Design concept SELOC is the result of collaboration and ongoing development between three parties; Greenwood (as part of Nottingham Trent University), engineering consultant AECOM and Midlands-based materials specialist PAGeotechnical who saw the potential in Greenwood's simple, yet highly-effective design concept.
"Existing flood prevention systems, such as tilt dams and permanent walls, are either costly to install and maintain, require manpower to activate or are visually intrusive," comments Peter Atchison, director at PAGeotechnical, and who has been involved in the project from its start.
"In the case of SELOC we have something based on a straightforward design, which means comparatively low material and construction costs."
What SELOC does require, however, is thorough analysis of the land that the barrier is to be installed within, a process that will be undertaken by partner AECOM. Data such as predicted groundwater conditions and soil analysis will be collated and then considered in line with overall efficiency of construction, safety in operation and convenience when not in use.
This will be undertaken prior to commencement of the installation, which is straightforward requiring only "low tech" excavation equipment and manual labour under engineering supervision.
When not in use the barrier rests at or near ground level, protected by the rigid covers. These covers are hinged from a reference kerb that can be made from timber, concrete, plastic or other composite materials. The hinge may be the geomembrane itself or a positive mechanical hinge, depending on application.
Where the barrier is constructed in an urban area or as a walkway or roadway kerbs of timber, concrete or other suitable material may be placed at the edges of the backfilled trench to support more rigid covers that can withstand traffic loading.
Overall stability of the flood barrier itself is maintained by the mass of soil backfill replaced in the trench, slabs of concrete or other material on top of the backfill and by flexible ties attached to the geomembrane. This can form an extension of the geomembrane and resist the hydraulic forces on the erect barrier. The geomembrane also acts as a cut-off to prevent flood water passing beneath the barrier.
Clever idea "The SELOC barrier is a wonderful example of British, and specifically Midlands' innovation at its best," comments Janet Bailey, chair of Advantage West Midlands' Environmental Technologies Cluster, who attended the trial. "What started as one person's clever idea has, through the collaboration and dedication of experts from across industry and academia, become a tangible, fully-functioning technological solution."
And it is a solution that cannot come quickly enough.

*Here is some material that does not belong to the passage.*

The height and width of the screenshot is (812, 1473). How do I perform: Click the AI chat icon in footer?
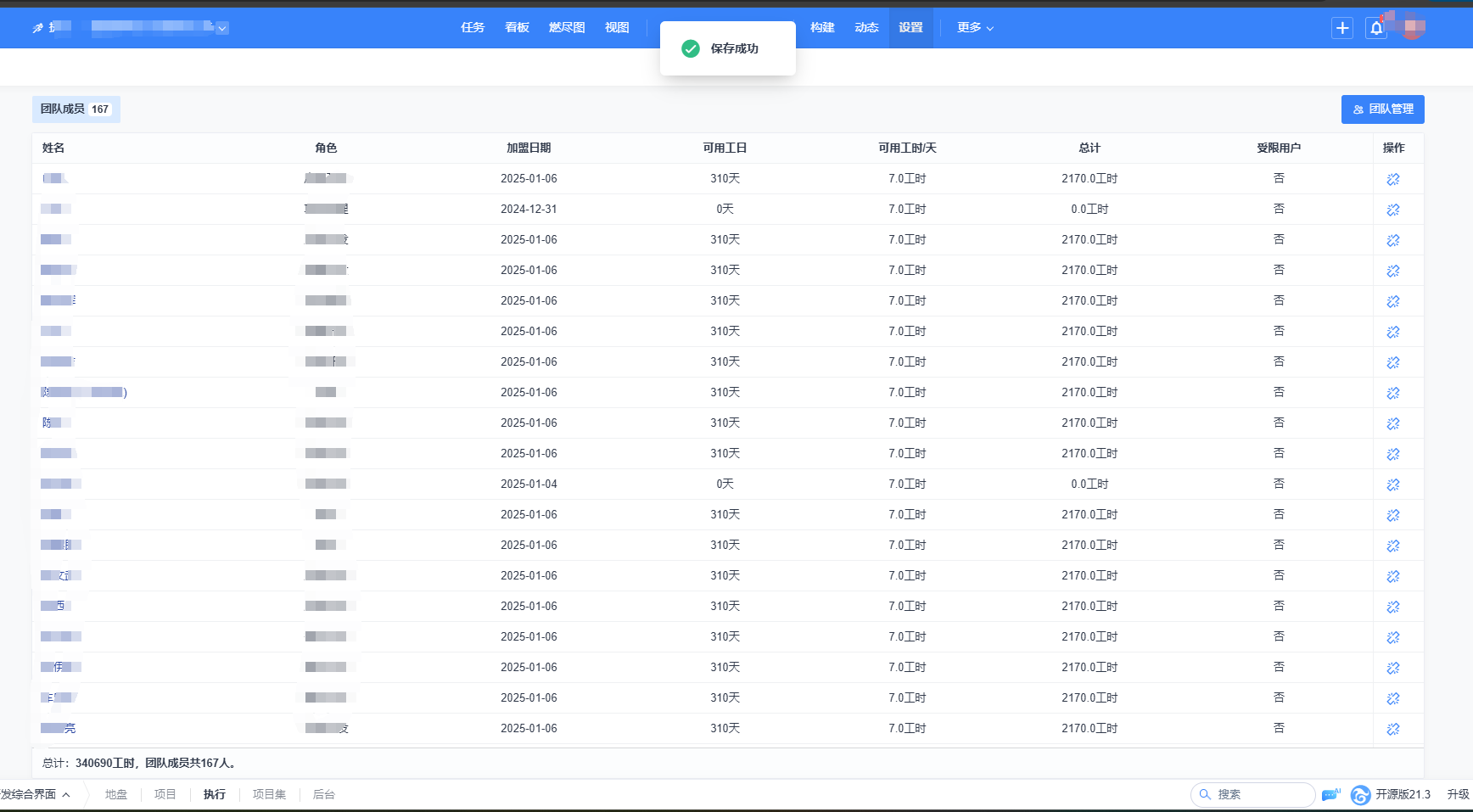[x=1330, y=794]
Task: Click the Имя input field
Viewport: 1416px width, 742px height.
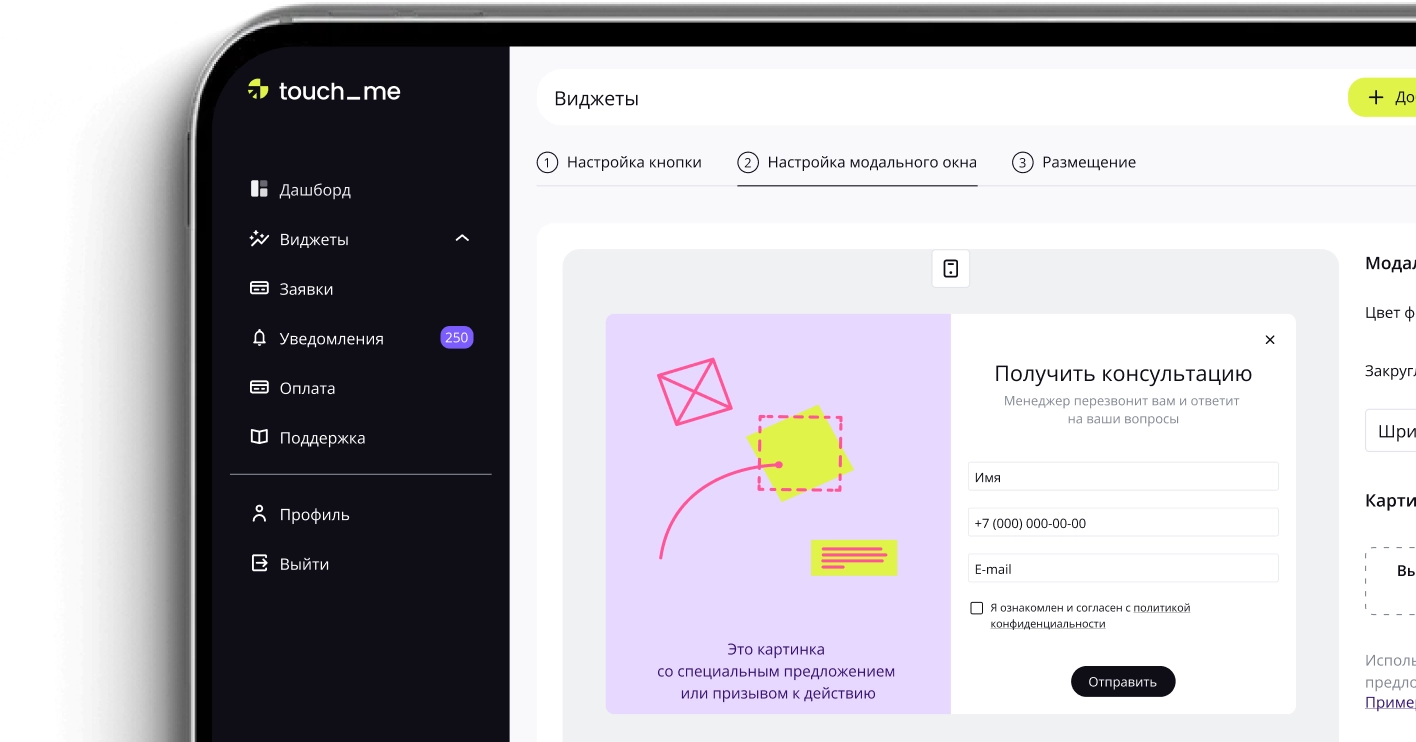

The EA reports that five million people in England and Wales now live in properties at risk from flooding, and climate change continues to result in extreme weather conditions, such as those that caused the widespread devastation and distress in Cockermouth last November.
"Obviously the first priority is helping those in the UK that are at risk, both now and in the future" comments Greenwood. "And as such we've already seen interest from developers and the Environment Agency.
"I also believe given the costs involved in dealing with the aftermath of flooding, which in Cockermouth's case is predicted to be in excess of £100M, insurance companies and local councils will also take a closer look at this technology."
In addition to becoming the first affordable alternative to existing flood barrier prevention methods SELOC, which costs between £200 and £250 per metre to install, is also suitable for other applications such as temporary storage of water, protection around storage tanks where spillage could cause a hazard and control of drainage waters and balancing ponds.